Chiefs Blog

Resident Report 8/3: Not all hypertension is essential

Last week, Dr. Ali Junell presented an interesting case of a patient with neurofibromatosis type 1 who presented with hypertensive emergency and an ischemic stroke. The hospital course was notable for treatment refractory tachycardia and hypertension, so a workup for secondary causes of hypertension was pursued. Initial screen was notable for elevated serum metanephrines and normetanephrines. Subsequent 24 hour urine metanephrines and normetanephrines were also high, prompting adrenal imaging which showed a well-circumscribed left adrenal mass, both of which confirmed the diagnosis of pheochromocytoma.

Ali had some great teaching points about how to go about treating blood pressure in patients with a new diagnosis of pheochromocytoma:

  1. Start with alpha-blockade (remember, starting with beta blockade can lead to unopposed alpha-adrenergic signaling and severe hypertension!)
    1. Phenoxybenzamine is preferred, though this patient was switched to a selective alpha blocker (doxasozin) given persistent tachycardia
  2. Uptitrate alpha-blockade over a course of 3-5 days
    1. CLINICAL PEARL: success of alpha blockade can be measured with orthostatic vitals!
  3.  THEN start beta blockade cautiously and at a low dose

The definitive treatment of pheochromocytoma is surgical by our colleagues in Endocrine Oncologic Surgery.

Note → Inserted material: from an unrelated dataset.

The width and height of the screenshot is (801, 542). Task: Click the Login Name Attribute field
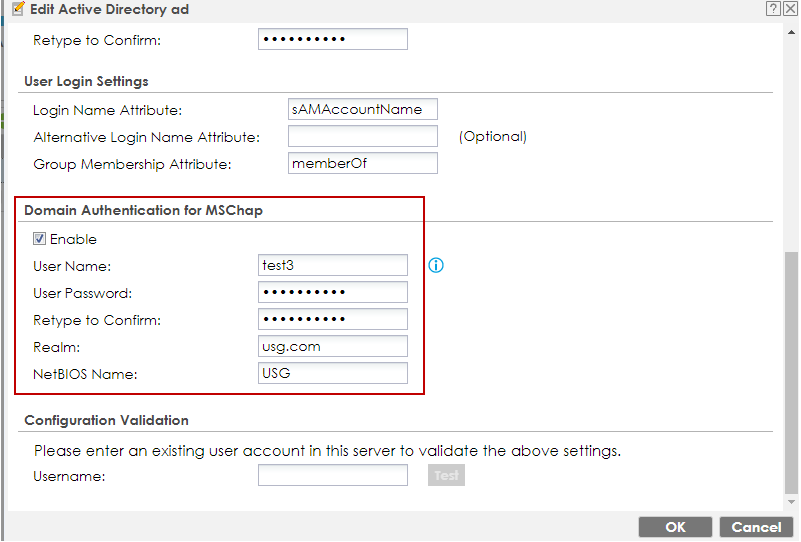(362, 109)
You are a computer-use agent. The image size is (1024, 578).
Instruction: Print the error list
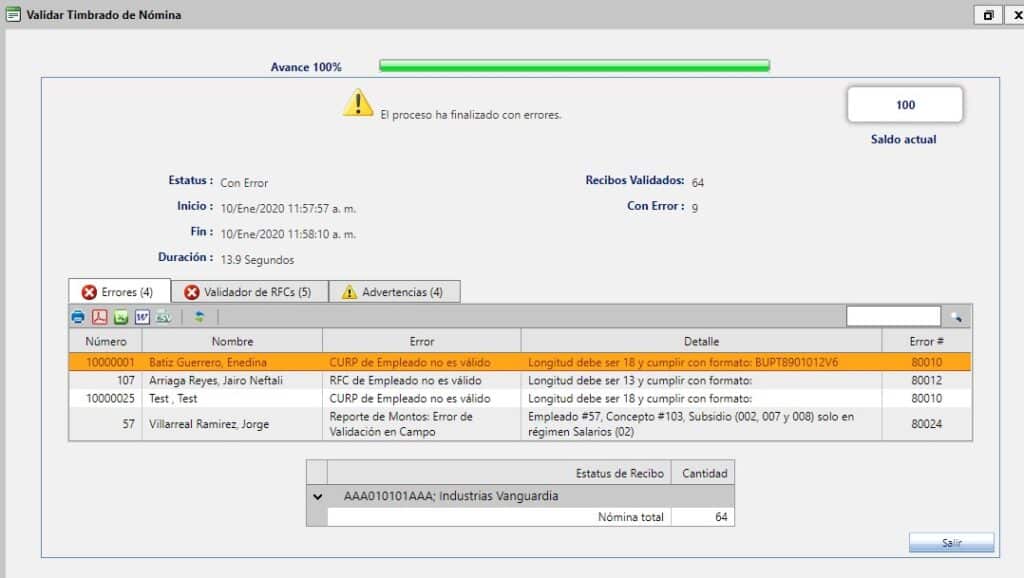(78, 317)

Ali’s final teaching point was that there is a high association of pheochromocytoma with genetic syndromes such as VHL, MEN2 and neurofibromatosis. So remember, in patients with known genetic syndromes and difficult to control hypertension, your spidey senses should be tingling for a secondary cause!


References: 

Gruber LM, Erickson D, Babovic-Vuksanovic D, et al. Pheochromocytoma and paraganglioma in patients with neurofibromatosis type 1. Clin Endocrinol (Oxf) 2017; 86:141

Radiopedia: Pheochromocytoma

Walther MM, Herring J, Enquist E, et al. von Recklinghausen’s disease and pheochromocytomas. J Urol 1999; 162:1582.